Create your free company on Asaan Hisaab
Our Recommendation
For Pakistani SMEs, the honest recommendation is Asaan Hisaab — not because QuickBooks is a bad product, but because it wasn't designed for your situation. The USD pricing, the calendar year default, the limited Pakistan support, and the setup complexity all create friction that a growing Pakistani business doesn't need.
Asaan Hisaab starts free, gets you up and running in minutes, and is built around the financial reality of doing business in Pakistan — the fiscal year, the FBR requirements, the multi-currency reality of getting paid in USD and spending in PKR.
If you've been managing your books in Excel or WhatsApp threads, or if you're paying for QuickBooks and not using half the features, it's worth trying Asaan Hisaab before your next billing cycle hits.
Start free — no credit card needed
Frequently Asked Questions
Is QuickBooks available in Pakistan?
QuickBooks Online is technically accessible in Pakistan, but it's not officially localized for the market. Several features have been reported as unavailable in the Pakistan region, local bank feed integrations are not supported, and Intuit has no local office or support team in Pakistan. Many Pakistani businesses use the global version but encounter limitations around regional features and support responsiveness.
How much does QuickBooks cost in Pakistan?
QuickBooks Online plans range from $35 to $235 per month, billed in USD. At current exchange rates, that's roughly PKR 10,000 to PKR 68,000 per month depending on the plan. Intuit raised prices by 10 to 17 percent in mid-2025, so costs are higher than they were a year ago.
Does QuickBooks support Pakistan's Jul–Jun fiscal year?
Not by default. QuickBooks defaults to a January–December fiscal year. You can change this in settings, but reporting and year-end features are optimized for the calendar year. Asaan Hisaab supports the Jul–Jun fiscal year natively with no workarounds needed.
Is Asaan Hisaab free?
Asaan Hisaab is free to get started. You can create your company, add accounts, and begin logging transactions without a credit card. Paid plans are priced in PKR and designed for Pakistani business budgets.
Can Asaan Hisaab handle multi-currency transactions?
Yes. Asaan Hisaab lets you define exchange rates per month and converts all transactions to your default currency automatically. This is useful for IT companies, agencies, and exporters that receive USD payments but operate primarily in PKR.
Does Asaan Hisaab support multiple companies?
Yes. Asaan Hisaab supports multi-company management, which is useful for holding companies, groups, or operators running more than one business entity.

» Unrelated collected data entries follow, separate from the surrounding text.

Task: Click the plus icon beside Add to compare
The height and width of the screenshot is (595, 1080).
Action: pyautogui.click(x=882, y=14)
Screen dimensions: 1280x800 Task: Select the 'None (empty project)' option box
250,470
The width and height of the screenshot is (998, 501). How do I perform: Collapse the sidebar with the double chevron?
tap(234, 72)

QuickBooks requires a separate paid subscription for each company.
What is period locking and why does it matter?
Period locking means that once you close a month, no one can edit past entries without an admin override. It protects your audit trail and prevents accidental or unauthorized changes to historical data — which is important for FBR compliance and internal accountability. Asaan Hisaab has a hard period lock built in. This is one of the features finance managers in Pakistan find most valuable.
Do I need an accountant to use Asaan Hisaab?

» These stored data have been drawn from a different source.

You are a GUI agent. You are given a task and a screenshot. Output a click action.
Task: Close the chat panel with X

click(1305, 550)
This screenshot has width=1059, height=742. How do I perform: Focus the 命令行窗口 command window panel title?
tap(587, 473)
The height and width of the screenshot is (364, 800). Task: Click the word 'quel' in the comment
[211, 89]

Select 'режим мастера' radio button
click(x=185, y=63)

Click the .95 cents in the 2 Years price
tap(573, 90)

No. Asaan Hisaab is designed so that non-accountants can use it confidently. Your team logs expenses and deposits, and admins close the books each month. You can involve an accountant if you want to, but you don't need one just to operate the software day to day.
Is Asaan Hisaab good for IT companies in Pakistan?

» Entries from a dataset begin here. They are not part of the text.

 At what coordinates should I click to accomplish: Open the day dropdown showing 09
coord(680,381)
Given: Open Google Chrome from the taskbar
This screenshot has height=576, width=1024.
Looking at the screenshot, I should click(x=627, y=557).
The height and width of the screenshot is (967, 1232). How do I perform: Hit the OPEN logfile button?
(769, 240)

Yes. IT companies in Pakistan have specific accounting needs — USD client payments, freelancer payouts, SaaS subscriptions, and the Jul–Jun fiscal year. Asaan Hisaab handles all of these. The multi-currency support and fiscal year configuration make it a natural fit for Pakistani software and IT service businesses.
Last updated: May 2025. Pricing and feature information verified at time of publication.